The clues we find to identify this kind of paradox are glaringly obvious in the diction (word choice) the author employs. In life, hearing the truth may sometimes feel like cruelty. However, what the mirror observes is subjective, judgmental and unkind. By definition, the form of paradox used in this poem "presents a self-contradictory false proposition."
How many metaphors are in Sylvia Plath's "Mirror"?
There are two clear metaphors in Sylvia Plath's poem "Mirror." Some readers may see an additional metaphor in the use of the word "swallow" in line two, which suggests that the mirror is a creature capable of swallowing things, but this idea is not developed. Other readers may regard the entire poem as a metaphor describing, for instance, a person so passive that she only reflects whatever is before her.
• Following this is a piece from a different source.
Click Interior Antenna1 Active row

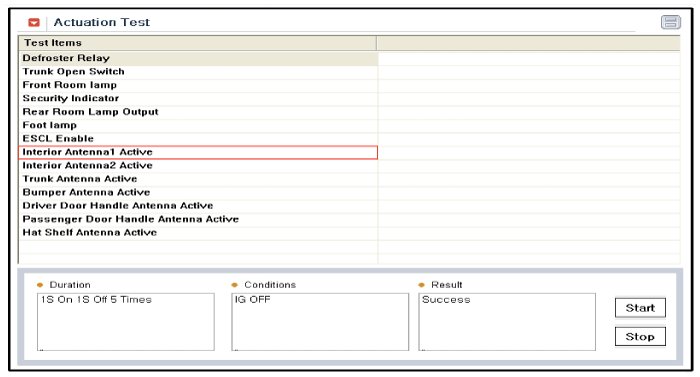(198, 152)
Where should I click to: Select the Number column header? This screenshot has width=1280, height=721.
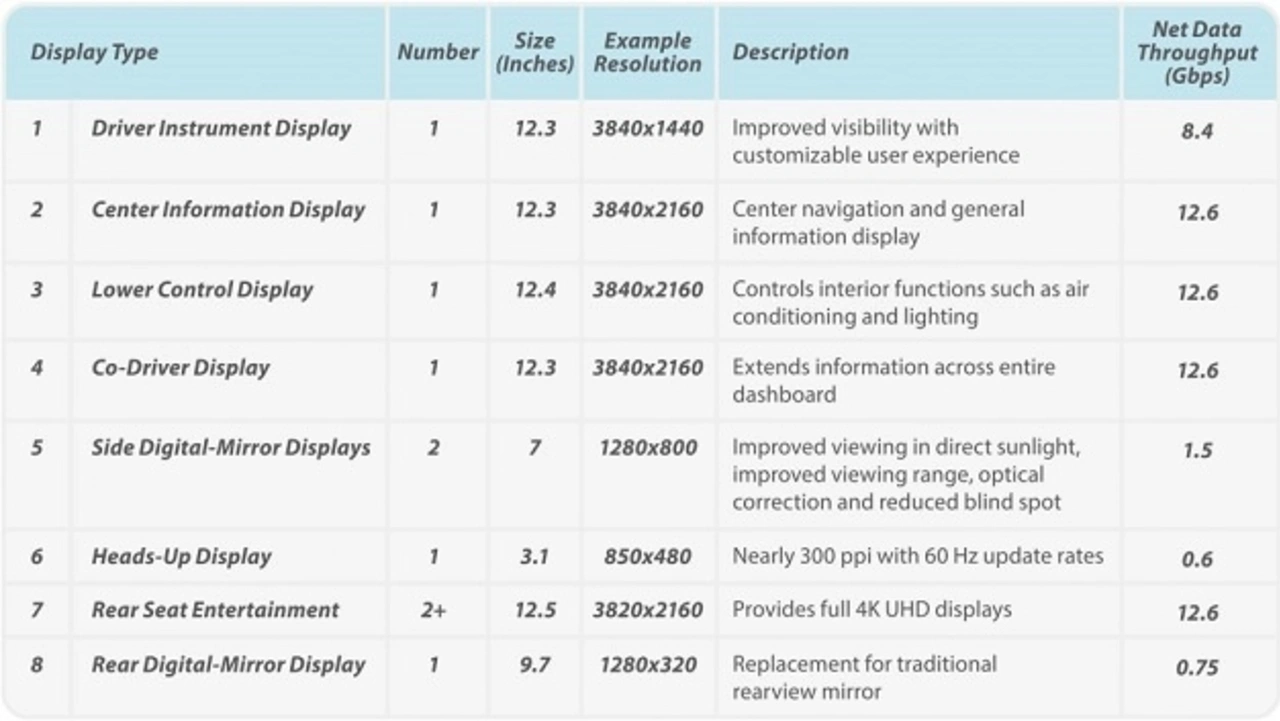tap(437, 53)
However, the poem works just as well, and arguably better, when interpreted as the description of a literal mirror.
The first undoubted metaphor comes when Plath describes the mirror as "The eye of a little god." This image recalls the household gods of the Romans, the Penates, who would be worshipped at small domestic altars. Worshippers look anxiously into the mirror, hoping that it will be kind, but this god tells only the truth.
The second stanza of the poem is an extended metaphor in which the mirror is described as a lake. The strangeness of this metaphor comes from the fact that the lake in question is being used as a mirror. Since the woman is merely looking into the lake to see her own reflection, it is, at first, difficult to see what the metaphor adds to the poem. This question is answered in the dramatic final image, when her reflection rises from the depths of the lake "like a terrible fish." It shows her as an old woman rather than the young girl she imagines herself as.
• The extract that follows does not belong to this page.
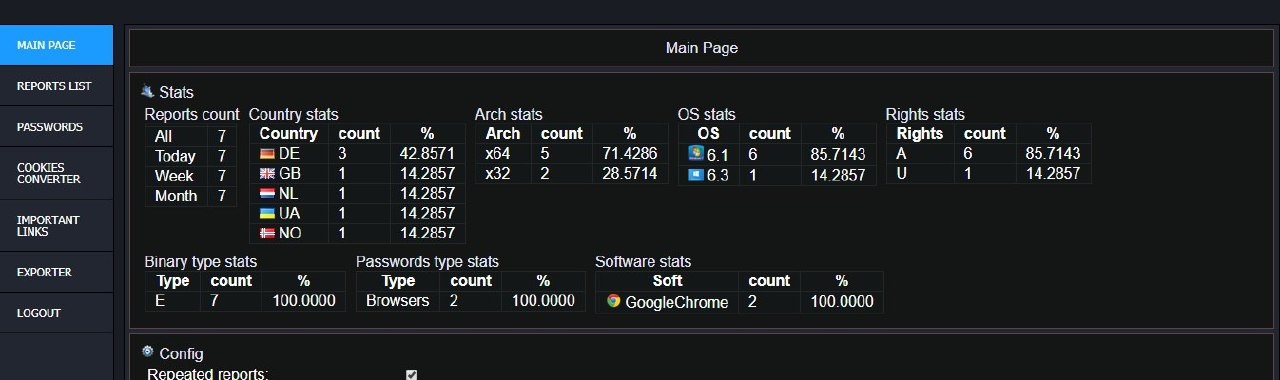The width and height of the screenshot is (1280, 380).
Task: Click the Ukrainian flag icon beside UA
Action: coord(267,213)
What are two examples of figurative language in "Mirror" by Sylvia Plath?
Keep in mind the definition of figures of speech, which is language that is not meant to be literal, but makes a comparison between two things which are not alike. Figures of speech include both similes and metaphors.
The two most obvious figures of speech in this poem are the opening lines of each stanza:
I am silver and exact.
Now I am a lake.
In order to decipher what these metaphors may mean, you can answer a few questions:
- Who is the "I" here, or who is speaking?
- What are some things you think about when you think of a mirror and a lake? What attributes of a mirror and a lake might the speaker be comparing to herself?
- What details from the poem itself can help you prove your ideas in question #2?
- How are a mirror and a lake similar but different? How might the differences between a mirror and a lake show changes the speaker goes through?
- What details from the poem can help you prove your ideas in question #4?
Remember that though poetry is often ambiguous and certainly subjective to a reader's point-of-view, you should always use textual clues to help support your ideas. If you can answer the above questions, you most certainly will have identified the figures of speech in this poem. Additionally, you will have brought yourself into the interpretation, which is exactly what poetry calls for.